▸ SUPPLIED PASSAGE

▬▬▬

I suppose in truth, I can, and that in itself is probably fairly cross-platform (although I'll stick with x86 for the moment and get that working).  Sometimes the simple solution eludes me!  Is there anything I need to take into account when it comes to range checking (that is, if a third party tries to compile a unit with range checking enabled), since "numerator * $AAAAAAAB" when constrained to 32 bits will almost always overflow?

Gareth aka. Kit

On 10/09/2021 20:53, Florian Klämpfl via fpc-devel wrote:
Am 10.09.21 um 21:17 schrieb J. Gareth Moreton via fpc-devel:
Hi everyone,

I'm looking at ways to optimise div and mod, starting with x86 and then probably AArch64.  The obvious one is attempting to merge "Q := N div D; R := N mod D;", where D is a variable (but invariant between the two instructions), since DIV returns the quotient in R/EAX and the remainder in R/EDX in a single operation, or converting the latter equation to "R := N - (Q * D);" if D is a constant.

▬▬▬

▸ GIVEN INFORMATION
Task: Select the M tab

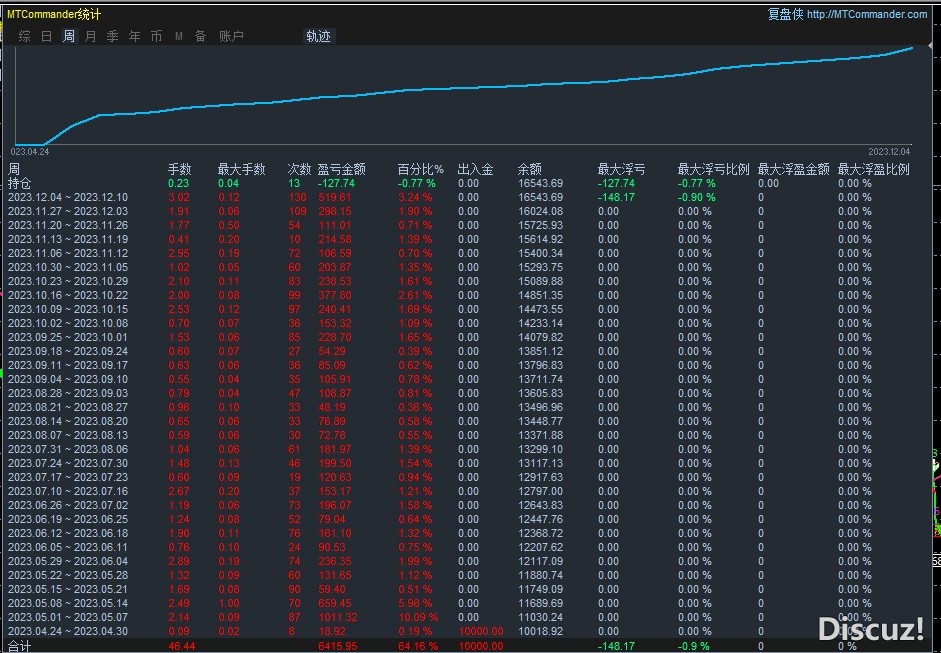Action: (x=178, y=36)
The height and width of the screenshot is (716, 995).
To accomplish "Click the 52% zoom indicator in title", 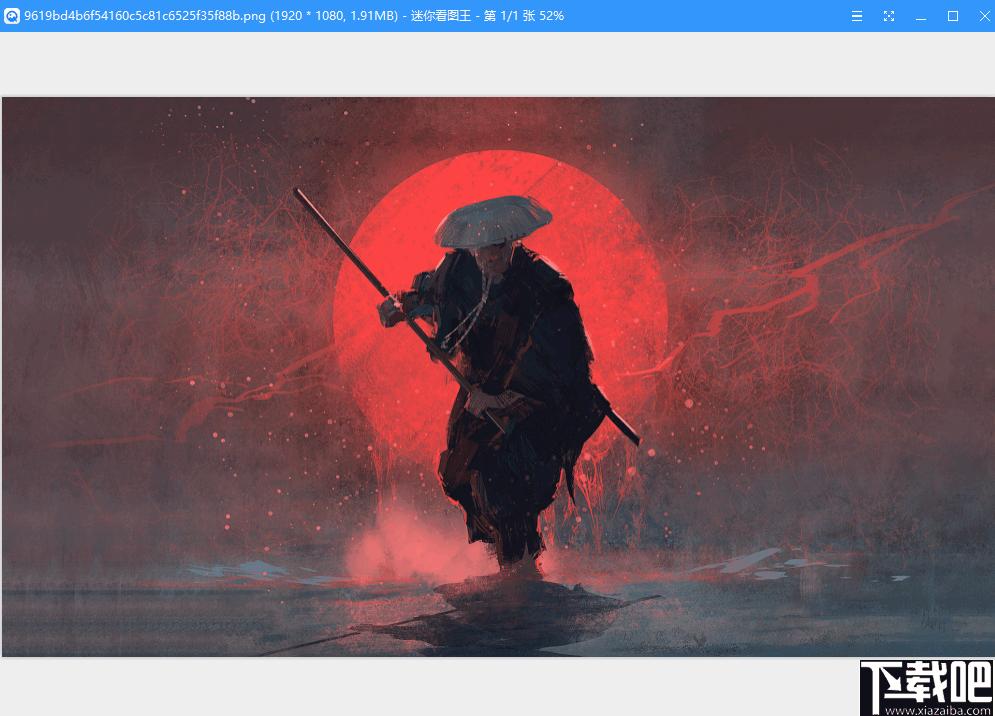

▬▬▬

▸ WHAT THE TASK ASKS
Please write out the part of the div and mod optimization thread between "I'm looking at" and "is a constant.", inclusive, copying it word for word.

▸ PROBLEM SOLUTION
I'm looking at ways to optimise div and mod, starting with x86 and then probably AArch64.  The obvious one is attempting to merge "Q := N div D; R := N mod D;", where D is a variable (but invariant between the two instructions), since DIV returns the quotient in R/EAX and the remainder in R/EDX in a single operation, or converting the latter equation to "R := N - (Q * D);" if D is a constant.